Like Bonni, when I read the workshop description of “Beyond Algorithms: GenAI and Educational Trust” in POD Network’s annual conference schedule, I knew that is where I needed to be on Sunday morning in Chicago.

The topic was timely, as my institution was preparing to launch both a GenAI institute and a grant program offering instructors support and funding to incorporate GenAI into their courses. I had participated in community forums and talked with instructors and students, and I knew that many of the fears and hopes of teaching and learning in an era of GenAI were indeed linked to the existence of trust, or lack thereof.

Applying SIFT

I was enticed by Autumm’s inclusion of the SIFT framework from the recently published book: *Verified: How to Think Straight, Get Duped Less, and Make Better Decisions about What to Believe Online (2023)* by Mike Caulfield and Sam Wineburg. 

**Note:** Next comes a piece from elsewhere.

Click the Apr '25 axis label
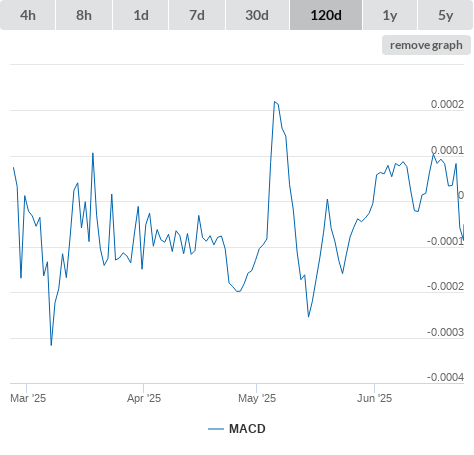point(144,398)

Mike and I both taught in a quantitative literacy program at a state college a few years ago. I was familiar with his work that frames how to think critically and verify information. I was eager to spend some time with other educational developers, designers, and instructors digging in and applying the SIFT framework to teaching and learning with GenAI.

I had also recently seen Matthew Rascoff’s interview with Sam Wineburg about Verified for the “Academic Innovation for the Public Good” author series (10/9/24). I highly recommend watching the recorded interview. As Matthew says in his introduction: 

“Sam and Mike are concerned with the onslaught of dubious information that confronts all of us, who are negotiating our news, our political judgments, and our social relationships on the internet. Together, they’ve developed a set of practices that can be used by anybody of any age to gauge the reliability of that information.” 

In the POD workshop slide deck (slides 22-26), Autumn explained the four moves Mike and Sam outlined in their book:

  • Stop

  • Investigate the source

  • Find better coverage

  • Trace claims

The library guide SIFT and Generative AI Content from University of Michigan-Dearborn provides a further introduction into incorporating SIFT into a teaching context. 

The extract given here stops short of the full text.